Lieu : Conservatoire Département Arts visuels École des Beaux Arts de Saint Omer

4 Rue Alphonse de Neuville, 62500 Saint-Omer, France

octobre 4, 2023 @ 19h00 21h30

Par le conservatoire département Arts visuels école Beaux Arts De SAint-Omer

L’habitat fait partie des besoins fondamentaux de l’homme.  D’ailleurs, un des critères d’une extrême pauvreté est souvent l’absence de logement.  Au Ier siècle avant JC, Vitruve développe dans son traité d’architecture l’idée de la cabane primitive aux origines de l’architecture. Les photographies de Nils Udo, artiste qui élabore des constructions à la fois « simples » et d’une rigueur souvent architecturale en n’utilisant que des éléments trouvés sur place, viennent s’inscrire dans cette expérience d’un abri originel. 

Si les premiers habitats ont répondu à un besoin de protection, au fur et à mesure, les espaces se sont divisés pour amener à plus d’intimité. L’habitat originel, vu comme un cocon, est à l’origine du Lit Clos des Frères Bouroullec. Version contemporaine de ce meuble de tradition bretonne, le Lit Clos interroge le lien entre l’intérieur et l’extérieur, entre le besoin d’intimité et la nécessité du lien social. Ses formes épurées rappellent à la fois le cocon originel tout en tirant vers les formes de l’art minimal. Conçu comme une cellule de l’isolement, il peut être monté, démonté, déplacé facilement au sein de l’espace d’habitation. 

Cette perception d’un habitat comme cellule se retrouve dans les problèmes liés aux nomadismes des populations. Les photographies de Bruno Serralongues montrent ces abris précaires qui se développent autour de Calais, suite à la fermeture du centre de Sangatte.
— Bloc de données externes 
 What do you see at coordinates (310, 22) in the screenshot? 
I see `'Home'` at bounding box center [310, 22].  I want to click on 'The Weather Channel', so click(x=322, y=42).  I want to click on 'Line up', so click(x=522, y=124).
Les images de Bruno Serralongues abordent un des enjeux majeurs de nos sociétés contemporaines, conséquences du dérèglement climatique : le déplacement des populations.  Dans l’urgence, les hommes construisent des abris de fortune, reprenant la forme de petites grottes, fabriquées avec des objets de rebut de la société contemporaine. 

Il est intéressant de constater que la cellule désigne à la fois l’élément de base d’un organisme vivant et l’unité de base de l’habitat.  Dans le domaine du logement, elle peut se suffire à elle-même, comme croître et se multiplier pour permettre une modularité des besoins et des espaces. Cette unité de base est à la source des premiers habitats humains et revient sur le devant de la scène dans des situations d’urgence, mais aussi comme une réponse à l’architecture des espaces et des besoins humains.